Exercise objective: Return the data verbatim, without pictures.

Records for the exercise:
= = = = = = =

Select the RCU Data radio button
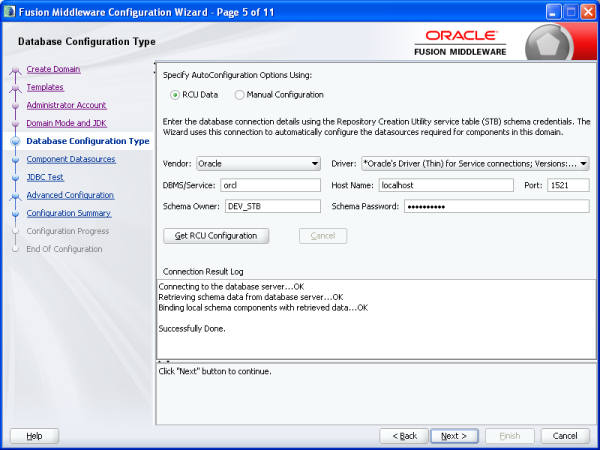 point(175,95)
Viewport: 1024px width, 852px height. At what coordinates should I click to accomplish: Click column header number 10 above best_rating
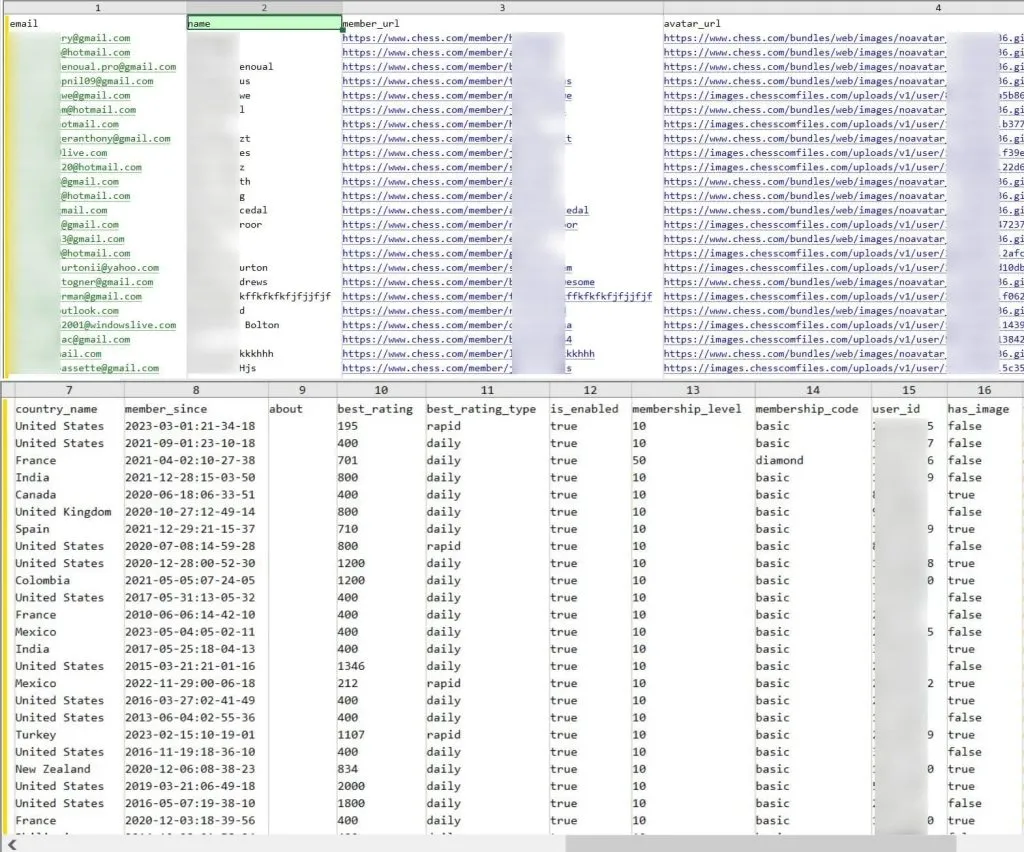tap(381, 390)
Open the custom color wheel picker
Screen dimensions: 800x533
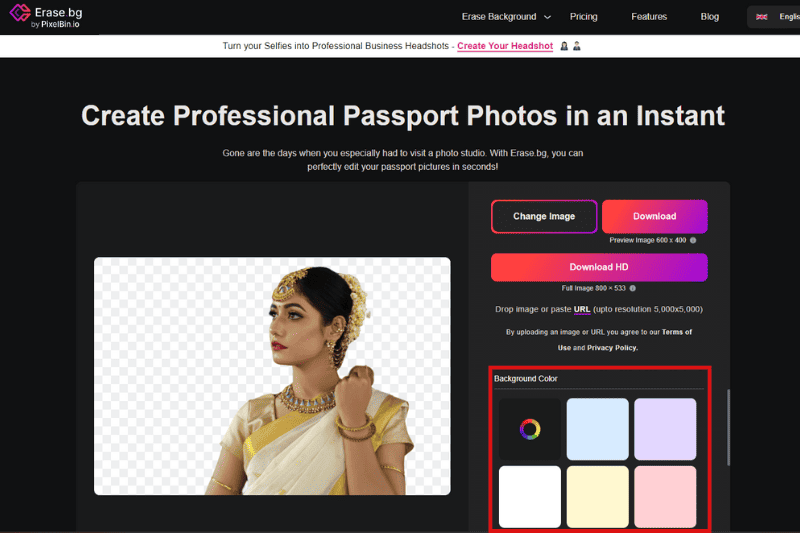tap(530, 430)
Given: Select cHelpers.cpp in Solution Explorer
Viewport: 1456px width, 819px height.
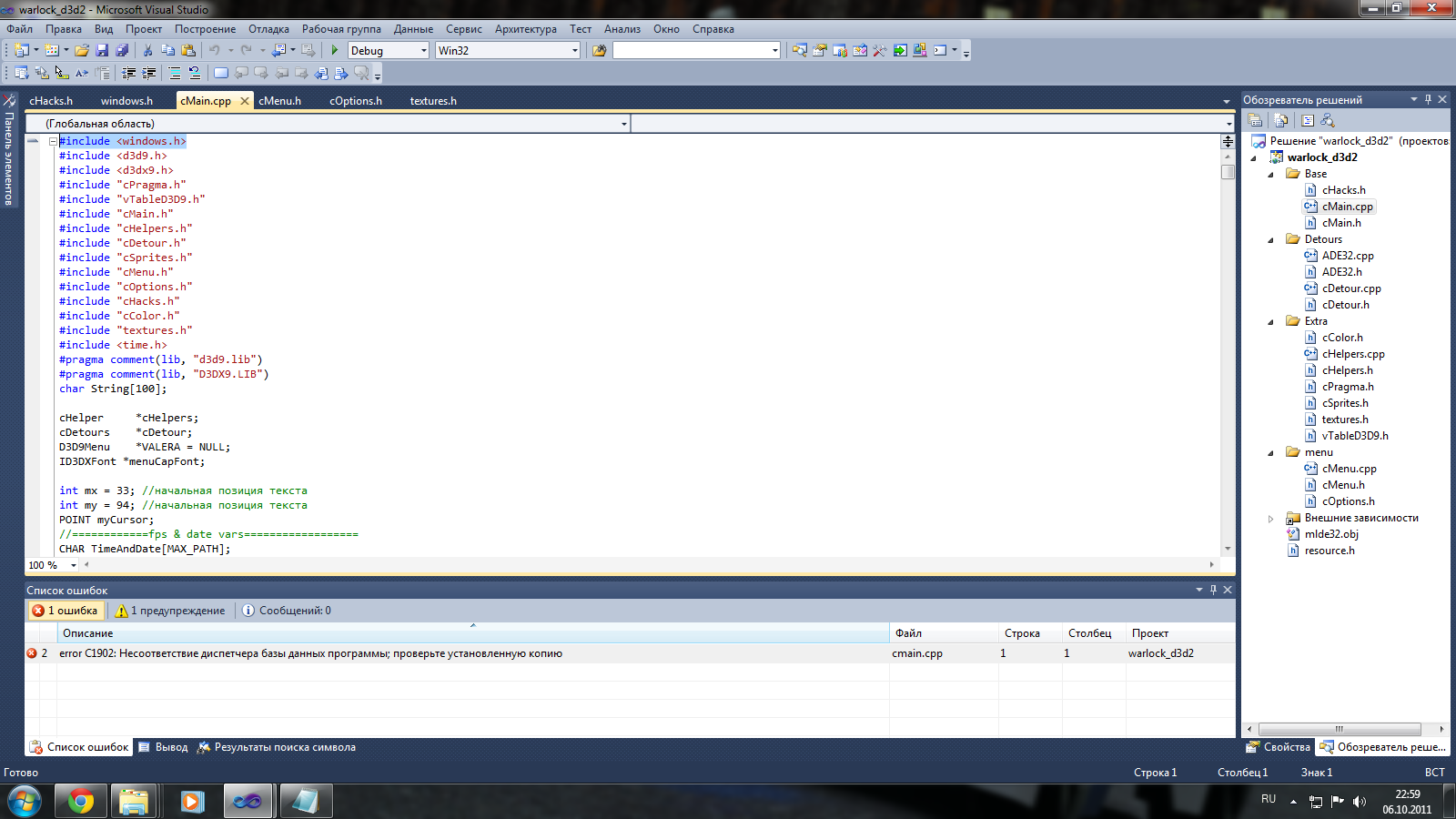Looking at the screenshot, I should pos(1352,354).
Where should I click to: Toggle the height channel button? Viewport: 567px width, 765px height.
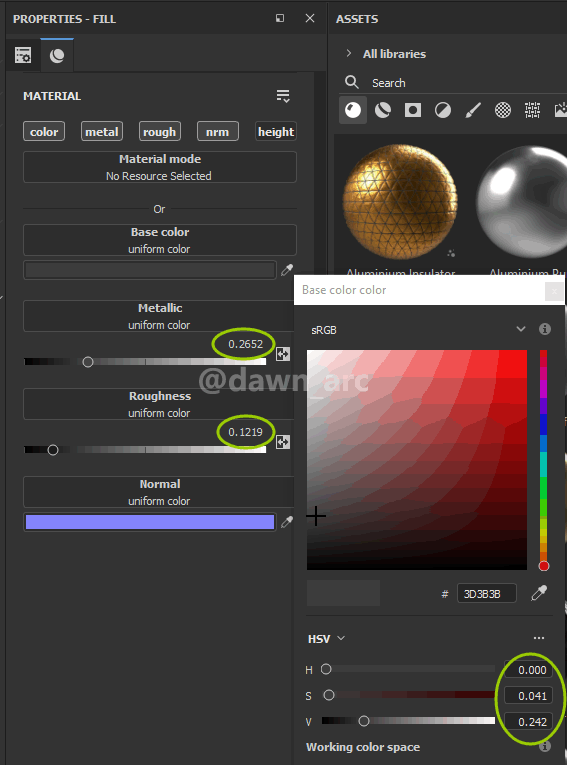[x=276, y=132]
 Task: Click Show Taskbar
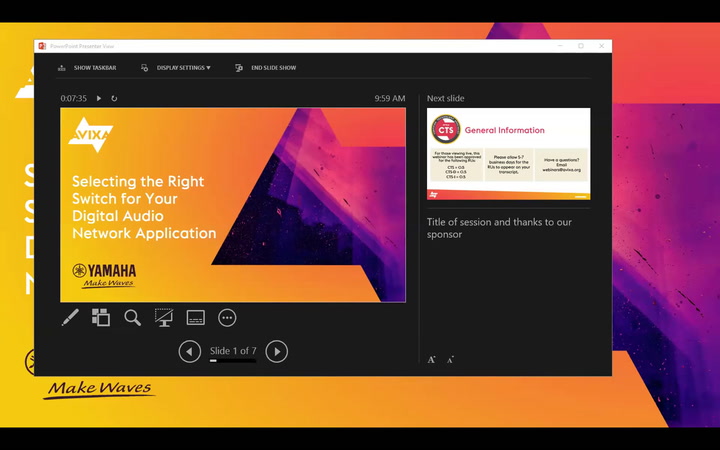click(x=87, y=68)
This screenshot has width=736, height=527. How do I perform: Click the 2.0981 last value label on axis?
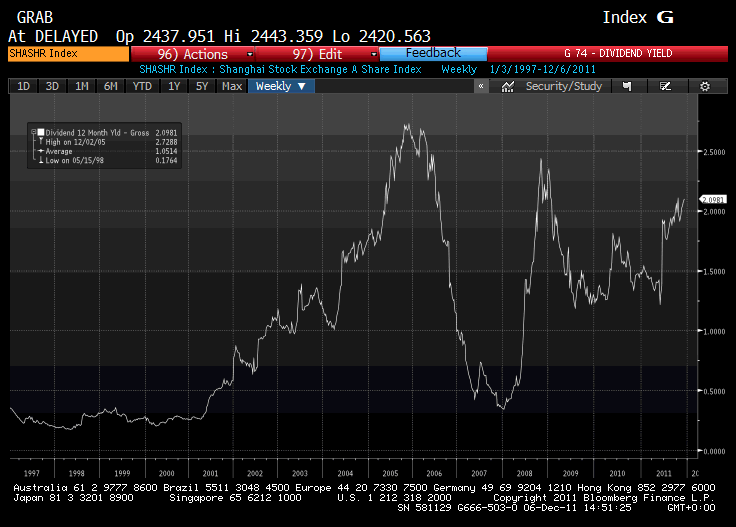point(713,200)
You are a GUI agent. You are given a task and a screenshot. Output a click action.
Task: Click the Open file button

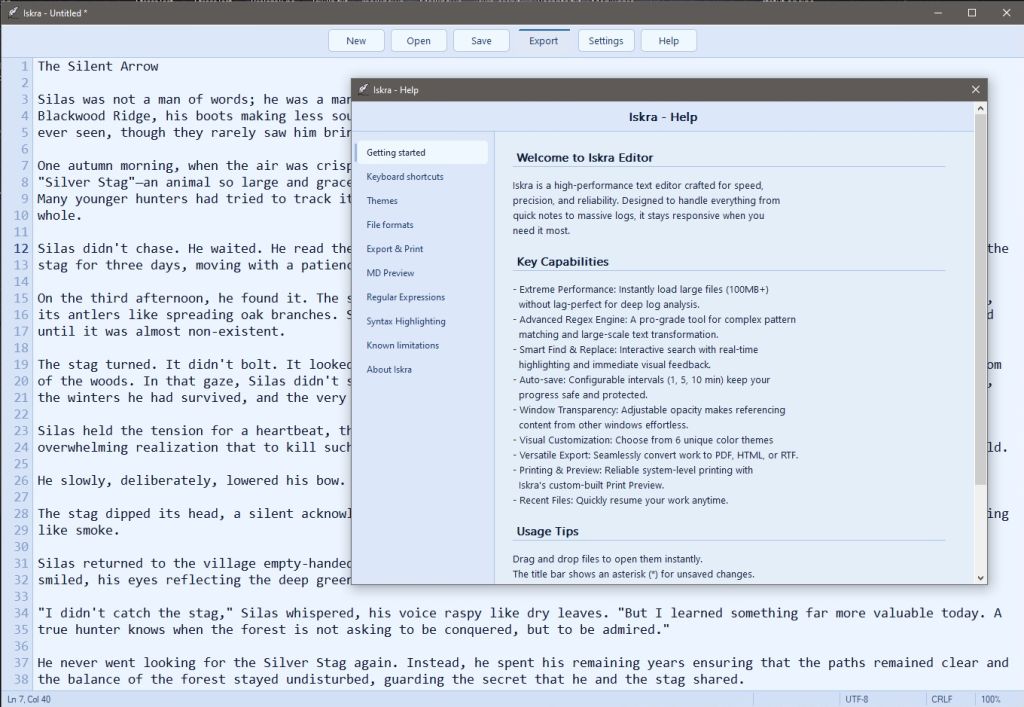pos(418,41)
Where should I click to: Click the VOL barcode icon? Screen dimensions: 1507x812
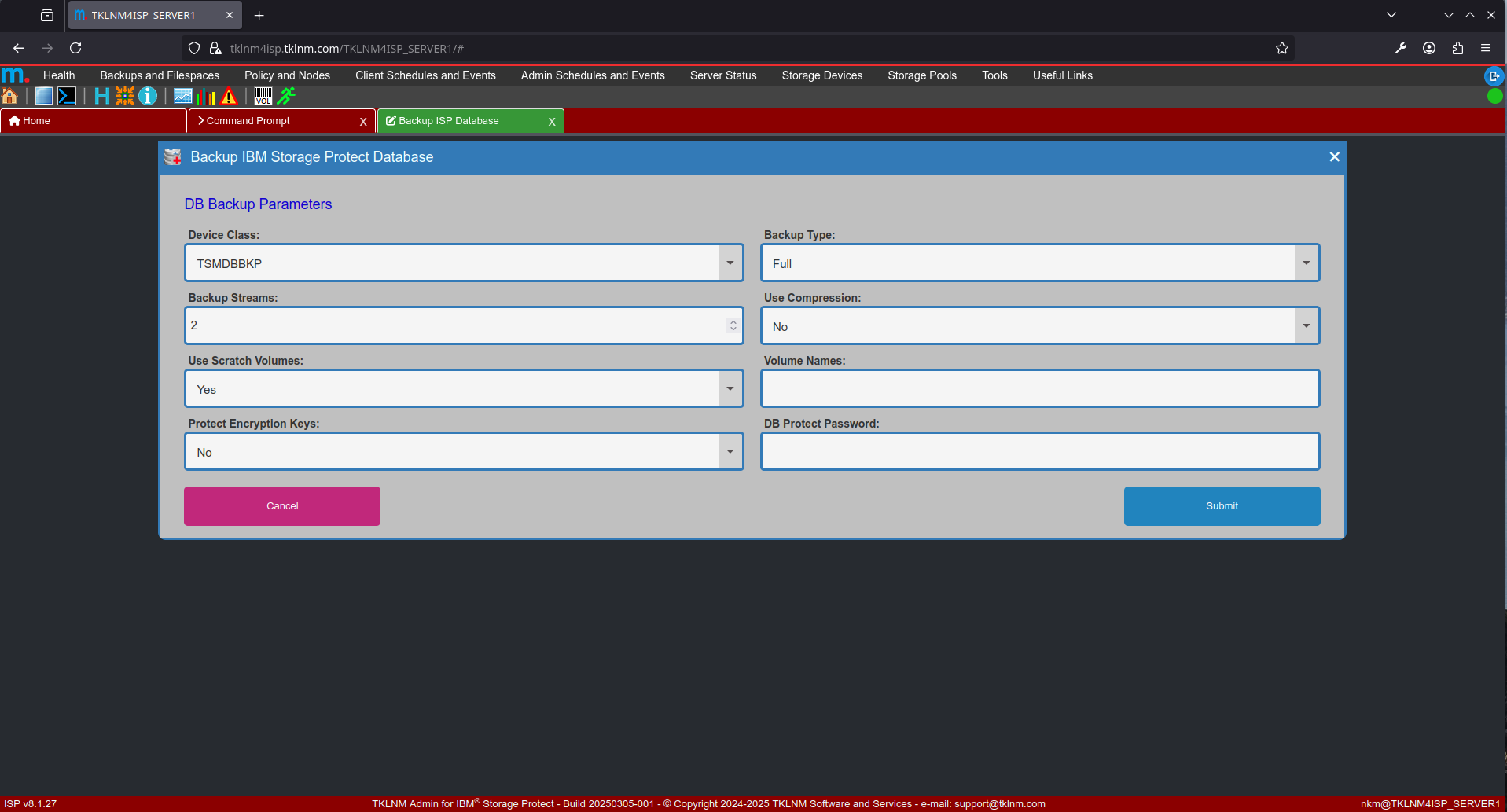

= = = = = = =

Output:
Select the RCU Data radio button
 point(175,95)
Viewport: 1024px width, 852px height. At what coordinates should I click to accomplish: Click column header number 10 above best_rating
tap(381, 390)
Open the custom color wheel picker
Screen dimensions: 800x533
tap(530, 430)
Given: Select cHelpers.cpp in Solution Explorer
Viewport: 1456px width, 819px height.
Looking at the screenshot, I should pos(1352,354).
Where should I click to: Toggle the height channel button? Viewport: 567px width, 765px height.
[x=276, y=132]
 Task: Click Show Taskbar
click(x=87, y=68)
This screenshot has width=736, height=527. How do I perform: Click the 2.0981 last value label on axis?
point(713,200)
You are a GUI agent. You are given a task and a screenshot. Output a click action.
Task: Click the Open file button

pos(418,41)
Where should I click to: Click the VOL barcode icon? Screen dimensions: 1507x812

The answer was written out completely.